▸ Exercise brief
Whenever a line below mentions the word "computer", that line should be copied.

▸ Data extract
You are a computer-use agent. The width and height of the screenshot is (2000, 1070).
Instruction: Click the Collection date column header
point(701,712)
* * *
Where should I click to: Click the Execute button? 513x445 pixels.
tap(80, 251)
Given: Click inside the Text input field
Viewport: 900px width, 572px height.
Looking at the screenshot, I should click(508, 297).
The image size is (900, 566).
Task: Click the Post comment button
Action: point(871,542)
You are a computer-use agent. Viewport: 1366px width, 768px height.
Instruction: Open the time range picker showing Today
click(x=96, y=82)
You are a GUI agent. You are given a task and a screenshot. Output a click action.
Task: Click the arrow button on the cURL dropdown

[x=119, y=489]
* * *
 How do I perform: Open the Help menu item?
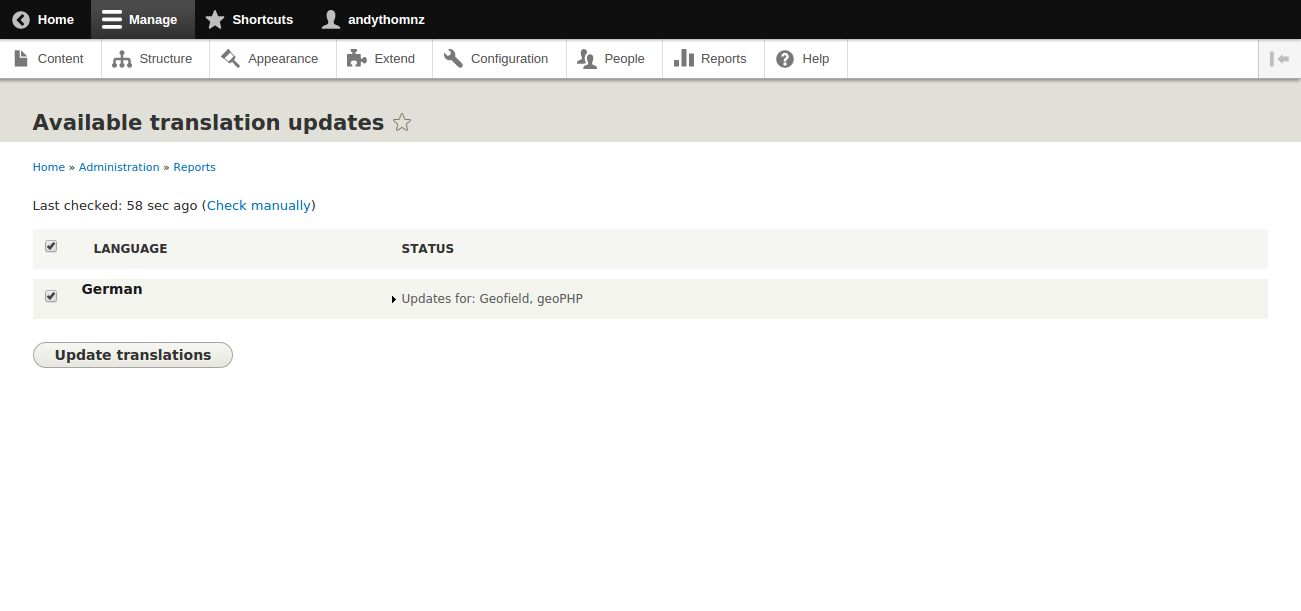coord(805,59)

▸ Answer
You are a computer-use agent. The width and height of the screenshot is (2000, 1070).
You are a computer-use agent. Viewport: 1366px width, 768px height.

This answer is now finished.